With the exception of an Arkansas River population, striped bass do not reproduce naturallyin the wild. In native habitats they migrate from the sea and spawn in estuaries. Their free-floating eggs tumble downstream 48 hours before hatching and returning to the sea. Because those conditions don't exist in Arkansas, the AGFC mimics the process in a hatchery.
Even though their spawn is not successful, striped bass migrate up the tributary arms of the lakes they are in to spawn each April. Crews of biologists are ready for this migration, and catch the stripers in nets to bring them back to the hatchery. Once there, the eggs and milt of stripers are manually mixed together and placed into special tumbling canisters that are kept at the right temperature until the fry hatch.

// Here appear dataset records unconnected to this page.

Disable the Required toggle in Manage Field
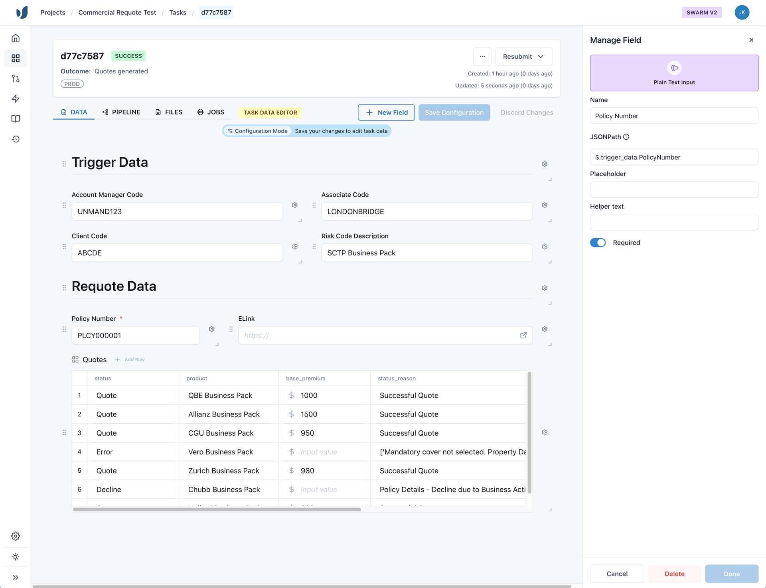 (x=597, y=242)
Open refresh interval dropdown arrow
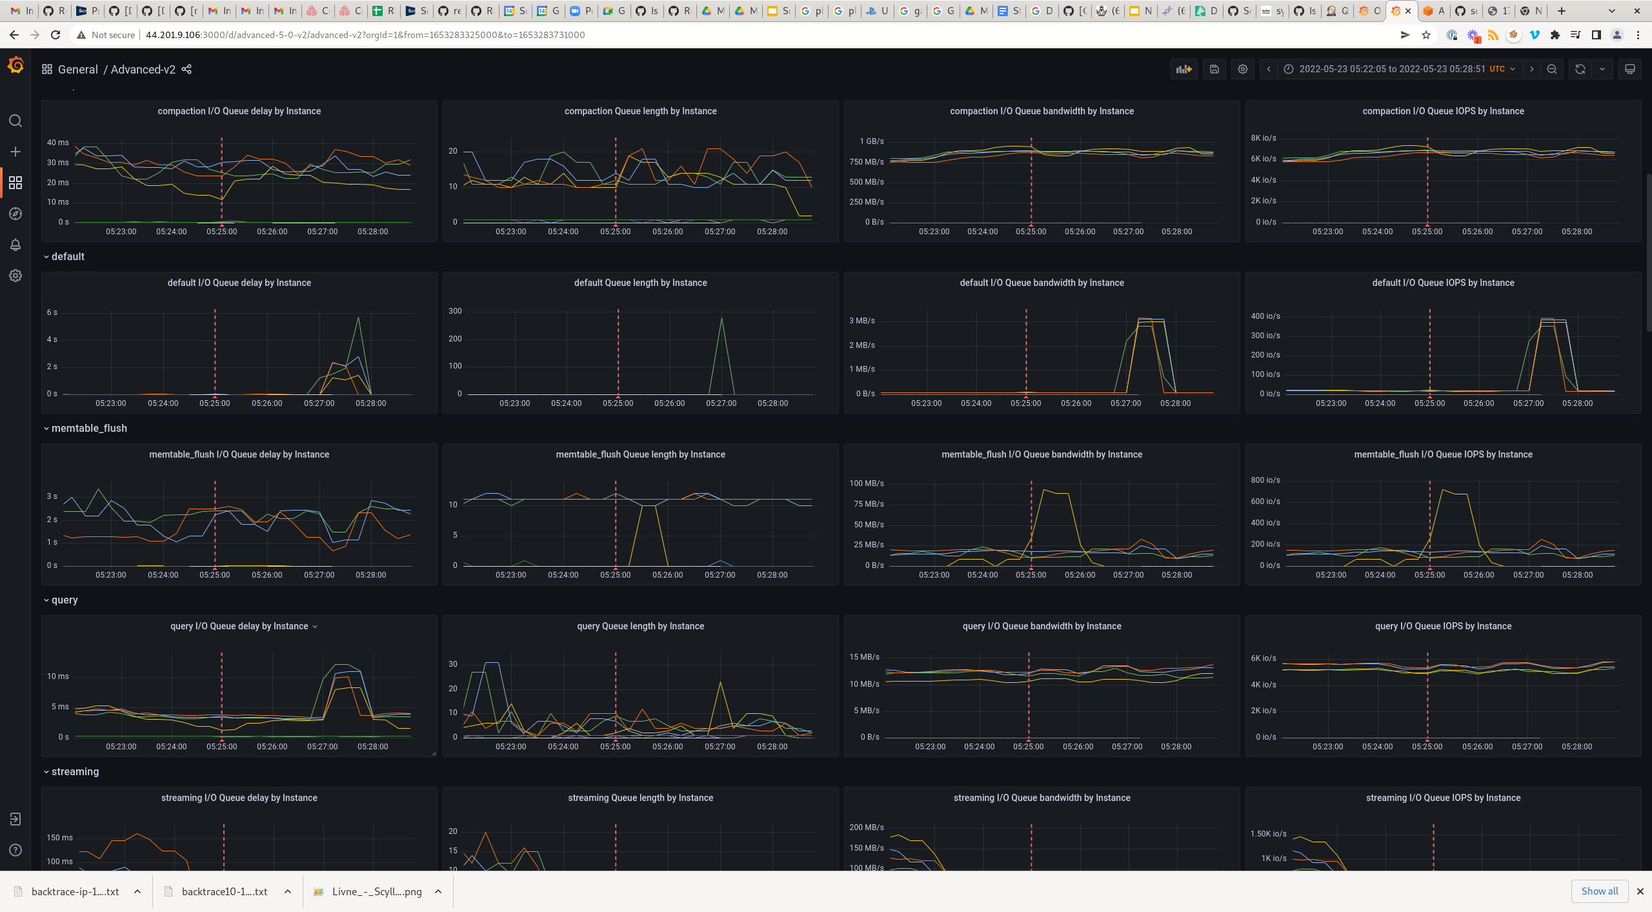 point(1602,69)
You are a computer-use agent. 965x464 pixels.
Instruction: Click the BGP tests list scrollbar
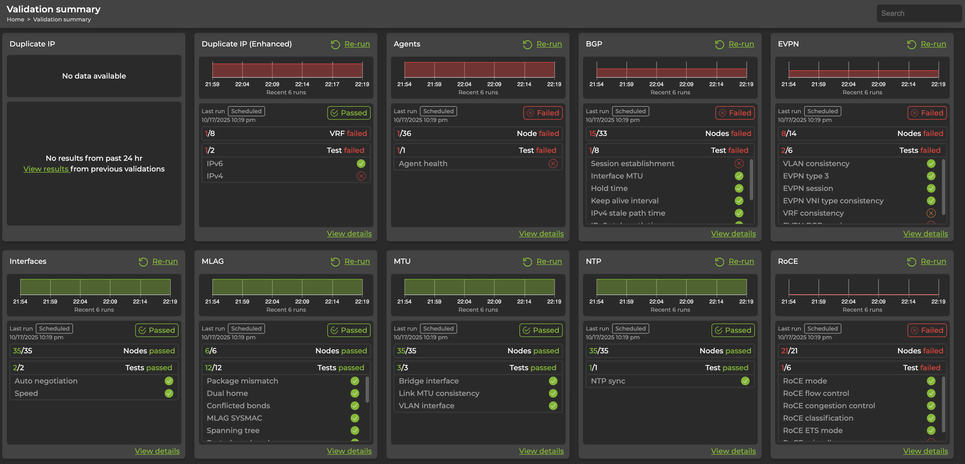click(751, 180)
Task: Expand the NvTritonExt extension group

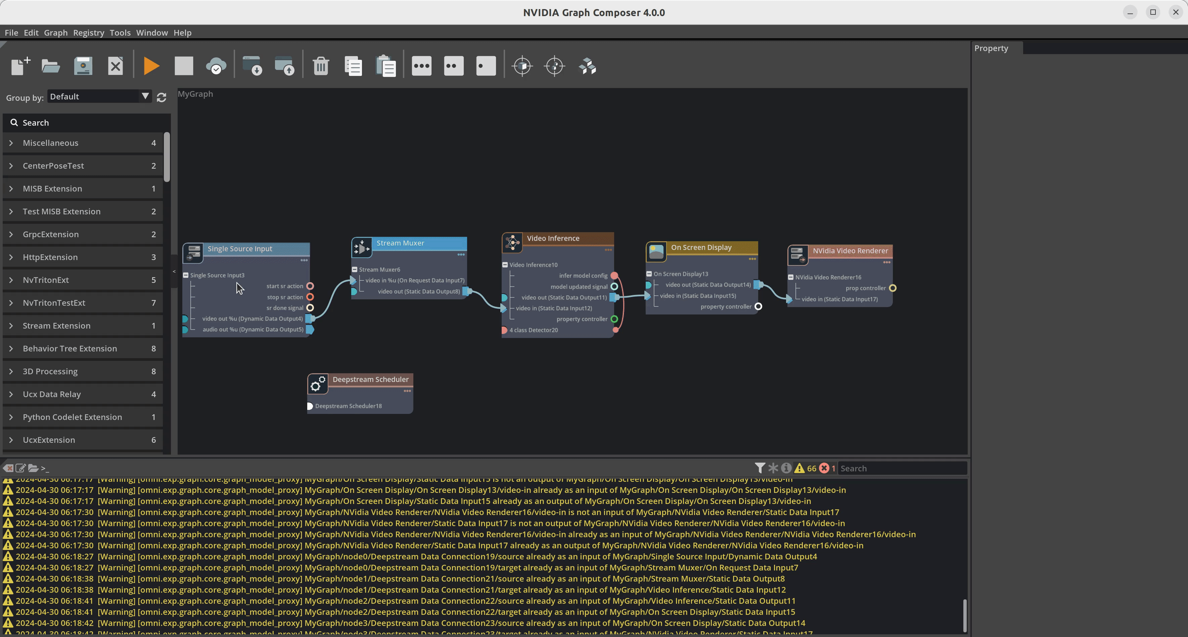Action: click(x=11, y=280)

Roughly half a million 2-inch striped bass fingerlings are stocked in Arkansas each year. The only lakes Arkansas lakes which receive striped bass stockings are Beaver, Hamilton, Norfork and Ouachita. These fish use the deeper, open water that is essentially devoid of other sport fish and play a role in keeping larger gizzard shad from becoming too abundant.
Striped bass have a small, but dedicated following among Arkansas anglers, and anyone who has hooked into one knows why. In addition to their large size, stripers are some of the hardest fighting fish in The Natural State.